For a change, I do have some good news! Thanks to the incredibly generous help from our donors, we will be able to feed our day scholars for the next term (three months from September to December).
Actually, that is about the only good news to come out Zimbabwe right now. Things are so chaotic and unpredictable on every front that I sometimes wonder if, coming as we do at the end of the alphabet, we might someday just drop off the planet altogether.
As a result of our not being able to control our own currency, we adopted the US$ around eight years ago. For a while all went well and the shops once again had food, though much of it was unavailable to the majority of our mostly unemployed populace. However, the temptation proved too much for our leaders who have managed to relieve the country of nearly all of its cash – to the point that banks have limited withdrawals to $100 per person per day, for those who have the time and the ability to stand in line for hours. Even then, this option is available only to those who live in the cities – not to rural people who have no access to banks. It is possible to move theoretical money around using mobile phones, but of course, many people do not have one, and although some rural outlets may accept that form of payment, they also demand a substantial purchase of goods before they will release even a minimal amount of cash (if indeed they have it).
The only people who are in a position to survive this situation, are those with foreign currency credit or debit cards, which are fortunately accepted by most outlets (with alacrity!)
Add the monetary disaster to the failure of the crops after last season’s drought, and you have a desperate and very hungry populace, who can see no end to their troubles.

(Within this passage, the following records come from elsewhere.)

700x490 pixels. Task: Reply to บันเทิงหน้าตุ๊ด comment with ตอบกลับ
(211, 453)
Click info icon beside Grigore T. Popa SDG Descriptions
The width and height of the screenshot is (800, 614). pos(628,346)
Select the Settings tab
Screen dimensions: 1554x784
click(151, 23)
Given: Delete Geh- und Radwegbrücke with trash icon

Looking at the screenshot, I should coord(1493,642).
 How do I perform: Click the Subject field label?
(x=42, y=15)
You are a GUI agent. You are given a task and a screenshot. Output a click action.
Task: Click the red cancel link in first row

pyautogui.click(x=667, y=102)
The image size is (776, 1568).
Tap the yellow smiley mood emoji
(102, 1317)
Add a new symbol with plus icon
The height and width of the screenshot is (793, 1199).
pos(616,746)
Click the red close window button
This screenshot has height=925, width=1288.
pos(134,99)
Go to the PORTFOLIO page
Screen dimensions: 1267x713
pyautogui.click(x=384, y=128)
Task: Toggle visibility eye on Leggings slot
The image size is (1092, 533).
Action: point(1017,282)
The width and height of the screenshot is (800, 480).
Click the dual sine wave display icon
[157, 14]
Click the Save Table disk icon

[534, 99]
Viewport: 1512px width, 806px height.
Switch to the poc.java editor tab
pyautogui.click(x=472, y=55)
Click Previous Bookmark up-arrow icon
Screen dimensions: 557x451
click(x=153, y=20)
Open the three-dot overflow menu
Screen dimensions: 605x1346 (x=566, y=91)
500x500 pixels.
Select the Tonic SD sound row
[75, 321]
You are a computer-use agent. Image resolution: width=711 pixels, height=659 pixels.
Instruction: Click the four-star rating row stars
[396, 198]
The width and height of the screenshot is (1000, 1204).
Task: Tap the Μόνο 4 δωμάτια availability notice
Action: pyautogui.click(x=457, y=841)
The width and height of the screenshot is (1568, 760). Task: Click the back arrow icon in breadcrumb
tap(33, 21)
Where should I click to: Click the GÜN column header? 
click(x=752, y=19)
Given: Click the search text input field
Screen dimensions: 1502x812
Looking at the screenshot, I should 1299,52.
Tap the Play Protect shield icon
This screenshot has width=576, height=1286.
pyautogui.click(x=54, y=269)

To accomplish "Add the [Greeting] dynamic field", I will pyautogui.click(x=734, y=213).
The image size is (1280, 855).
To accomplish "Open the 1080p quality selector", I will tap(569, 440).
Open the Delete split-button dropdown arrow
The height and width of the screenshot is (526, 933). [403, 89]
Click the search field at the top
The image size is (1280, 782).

Nothing is closer to Zimbabweans’ hearts than the education of their children, and they will sacrifice almost everything else to find school fees which, at $25 a term, are almost unaffordable for most of them. This is where the daily meal is so essential for their children, who not only have very little to eat at home but have to walk long distances to school and back every day.
So, that’s the update, and once again, very many thanks to all those who have given so generously so that these children can eat. What is more important than that?